THERE WAS THE SON OF A PAINTER SHE MET ONCE, ONE OF THOSE painter’s sons—the type of man who was invited to a party only because he was the son of an artist, and made a point of being a radical because it was in vogue to act like Jesus (though he dismissed Jesus for more revolutionary principles) and save the world; who after his usual amount of rum bragged about how well he knew the poor, so began to needle her about who she was, and how much damage her family did with their monopoly on so much. You know, how much money and ruin and trees they had cut down—how many lives they had ruined. (Not the twenty thousand families they put to work.)

“We will expose your family sooner or later,” he said. “You will be exposed.”

She sat there, at fifteen years old, politely listening to him. She had dressed up for the party and had begged to be allowed to go—and there were grown-ups there, she pleaded with Nan. And she would come home by eleven. It was two nights after she had been officially adopted, and Nan did love her. So did Garnet. So did Perley. Though she would be reticent to take the adoption seriously, she loved them for trying.

And finally, our painter’s son said, sneering:

“You and your bloody family with your Lear jet.”

There was so much of that, defending herself against boys she did not know, boys who would be boys all their lives, and who did not know her.

Mary Cyr held up her hands, timidly showing four fingers.

“Four—Lear jets—at last count,” she said.

Later, after everything else failed, he was studying to be a social worker, in a building her father had donated to the university.


When she was fourteen, her family sent her to boarding school. She packed her Plu, some cookies to share, a transistor radio to listen to the be bop a loo bop of the day, and eye liner.

In boarding school they talked about dropping acid and who might do it, and about a certain Mr. Cruise, who had nice buns. He spoke to them about marijuana, how it was easy to grow. He was subversive in a very noncommittal, intelligently theoretical and comfortable way. He was a man from the United States who had moved to Newfoundland because he had protested the Vietnam War; a man who had his degree from Memorial University and now taught English. He said the people there were very backward. He could imitate the premier of New Brunswick or Newfoundland and did it so successfully that everyone, even Mary, whose godfather was her father’s friend Premier Hatfield, also laughed. He knew how to fix the problems of unemployment and poverty, and said he had devoted his life to doing so. He said he was going to change the system.

“I am subversive in all my tendencies and I want my children to be as well.” (He called the students his “children,” although he had none and would never have any of his own.) “But being subversive in this place is very trying on my nerves.”
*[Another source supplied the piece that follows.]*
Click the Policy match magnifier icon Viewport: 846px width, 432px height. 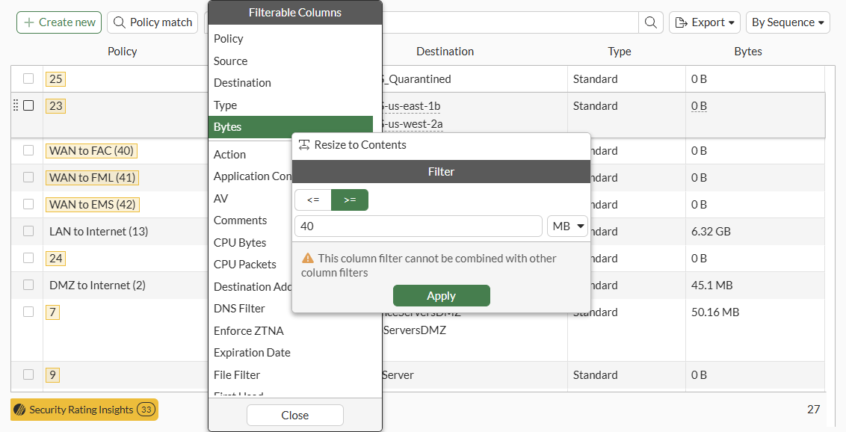click(x=120, y=22)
“Well, you be subversive and I’ll be subversiver,” Mary told him one day. She was intrigued by the idea of subversion, at least for a little while. Until she saw what it was.
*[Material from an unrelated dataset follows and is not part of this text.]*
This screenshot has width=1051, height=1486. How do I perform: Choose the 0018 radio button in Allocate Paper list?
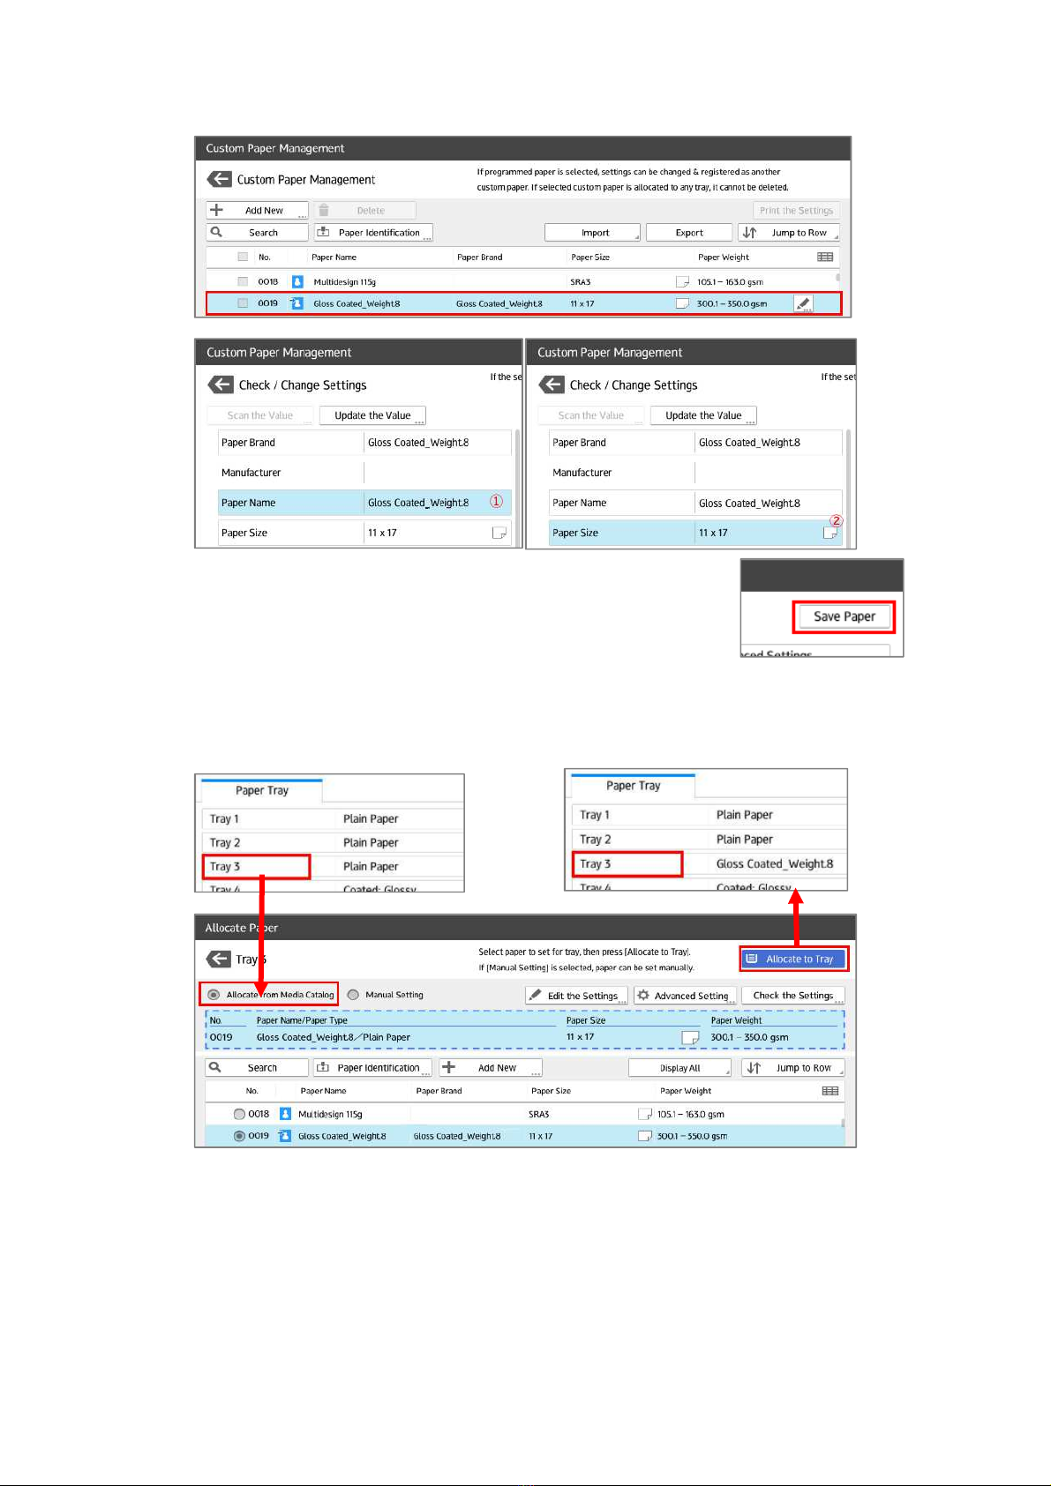pyautogui.click(x=239, y=1114)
That autumn she was fourteen she stood beside Cruise in the warm gummy gymnasium when he was speaking and the back of his jacket was covered in chalk dust, and he was saying something. He was so brilliant. As brilliant as a scientist. Some even whispered that he was a Chaucer Scholar, who shouldn’t be here—he was wasting his talent in this boarding school for young heifers. He was a Chaucer Scholar from Newfoundland, which made it all the more romantic—romantically serious.
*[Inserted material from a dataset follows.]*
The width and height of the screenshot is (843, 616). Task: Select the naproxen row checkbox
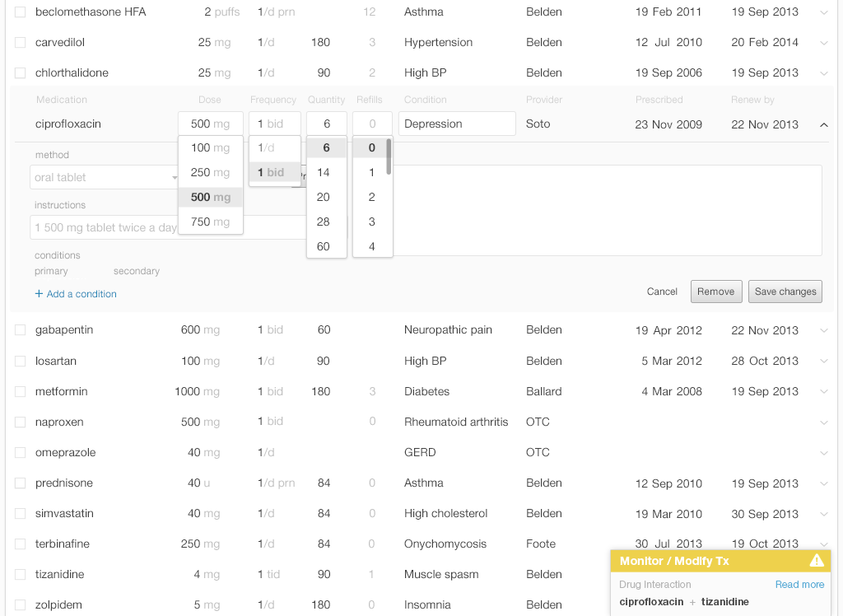[20, 422]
So after she met Cruise, she was going to be a rebel, and rebel against the system—and in fact, John knew, she did do this, in a way Cruise could never manage.

The idea was, especially for people like Cruise, that if you were any good, you shouldn’t be here. But he was writing a long epic poem—about the poor:

On the draught of land the poor come out

And in their misery look about

And looking about do they spy

Grey, grim, grim grey assaults their eye.

Of couse it wasn’t quite like that, but it was unfortunately something like that. Mary Cyr had memorized it. It stuck in her head so that even years later she could recite whole lines of it—seven or eight lines. This is what she started to recite to her third husband, Lucien, in Spain, after she poured the wine, and there was wind in the palm trees, and a German man was walking his dog, and there was a long lonely song playing, and someone clicking castanets and then things went silent.

“A man quite a bit like Chaucer wrote that,” she said, looking at her poor befuddled bridegroom. And then shrugging, she said:

“Well, what do you want to do—let’s see—I bet you a thousand I can pee standing up!”

She got no reaction from either declaration.